Job satisfaction came early one Saturday morning in the fall of 2020, when I sat outside on a grassy patch of parking lot at an apartment complex, next to the office building (for wi-fi signal), across from a young mother and her three kids, helping her first-grader get signed on to a Chromebook. I had talked by phone with her several times that week and we just could not get things to work. She had passed through anger and frustration and into a passive, weary despair, and I had heard that in her voice and set up the appointment. So we masked and sat in the fresh air on the dewy grass, laptop out, and before she had to feed the baby and leave for work, I had fixed the problem and made her daughter smile.
It came when I talked a Spanish-speaking grandmother through resetting her grandson’s password over the phone, my broken Spanish even worse than her broken English. I spoke slowly and met her where she was, when making a capital letter began with “okay, toca a ese-hache-i-efe-te, pabajo y izquierda de las letras, mira?” and an hour later, I was spent and she was relieved. We got there.
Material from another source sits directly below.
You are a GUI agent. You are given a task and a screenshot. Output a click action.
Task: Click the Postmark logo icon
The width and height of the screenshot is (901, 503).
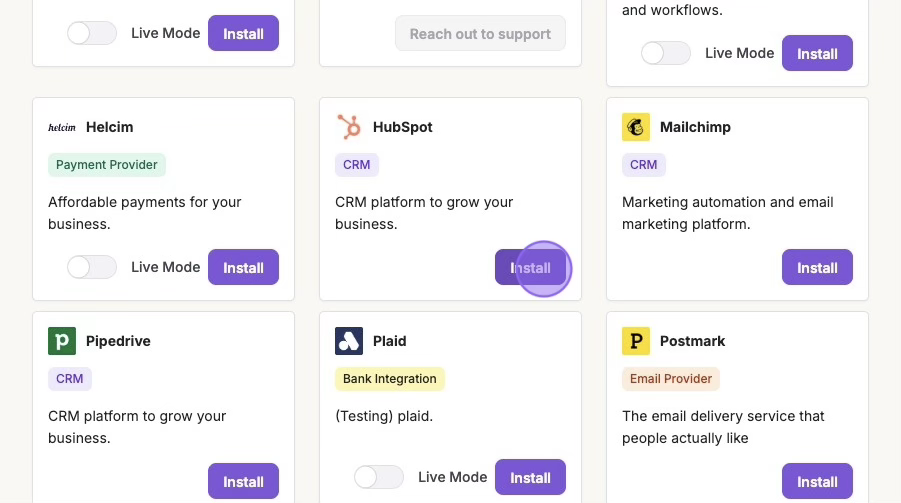coord(636,341)
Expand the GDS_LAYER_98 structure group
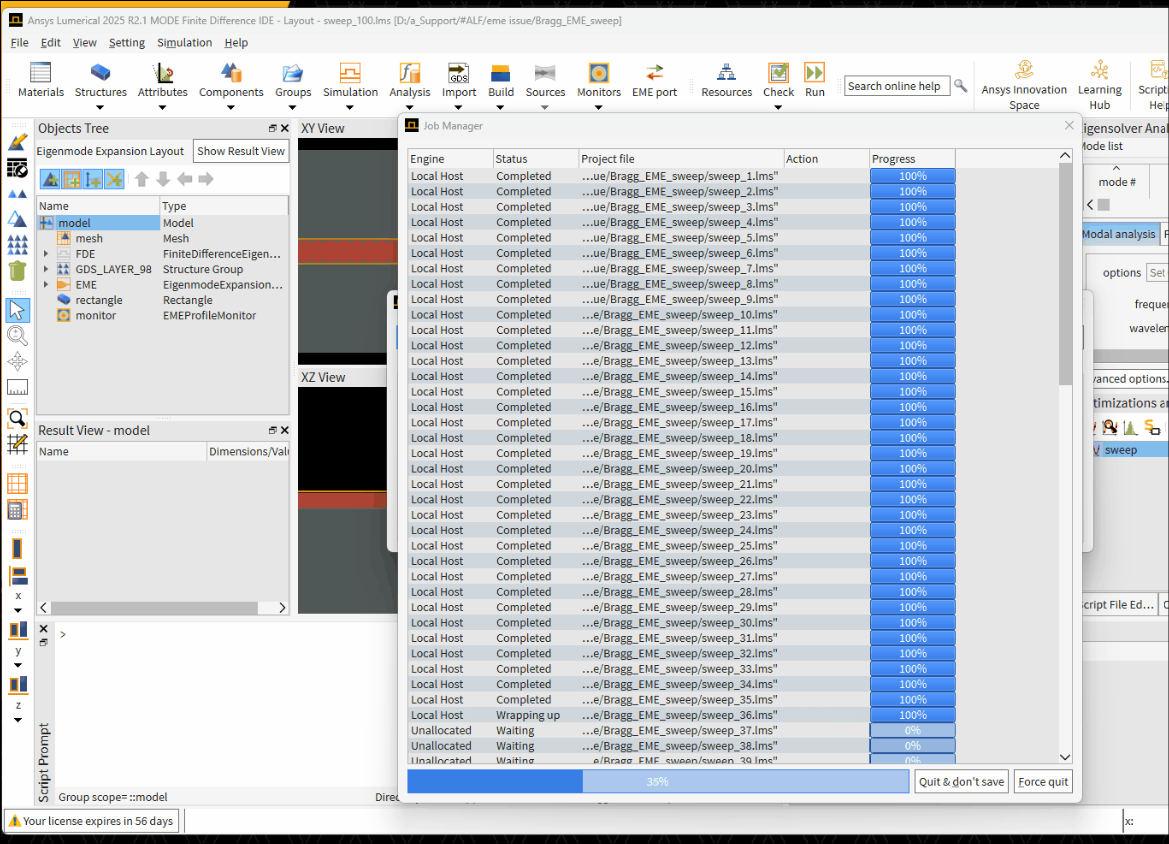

It came when I sat across the desk from our CIO and had a heated argument about our implementation of an online-only job application system, after a cafeteria cook for an elementary school held back tears in my cubicle after I helped her change her password and tried in vain to steer her through navigating the awful new software. She just wanted to change schools. She was being bullied at her current job. No one would listen to her because she didn’t know enough English to explain, was not literate enough to write it out, could not use a computer to type it or to escape from it. We were cutting the bottom tier of our tech-capable employees out of the picture in the name of streamlining and modernizing.
The cafeteria lady hugged me when I quietly got a paper application from someone in HR and handed it to her.
I am in IT because I abhor leaving human beings behind. I am in IT because it places me in a position of power to advocate, to have a say in where “can” meets “should’ in technology. And if it means kicking a copier or quietly threatening a printer and instilling fear in its circuitry, so be it.
Now I work in a hospital. It’s exactly like a school. I receive messages and phone calls and frequently jump up to scurry down the hall, up a staircase, to do what needs to be done, however small or repetitive. I use humor to put frustrated people at ease, and I savor the relationships that form over time with those I serve. Sometimes, there’s a screwdriver or a mouse in my pocket. Sometimes, I get to help a patient directly. Sometimes, I get a high-five in the cafeteria.
It feels like a superpower, being in IT. And my career has almost nothing to do with computers.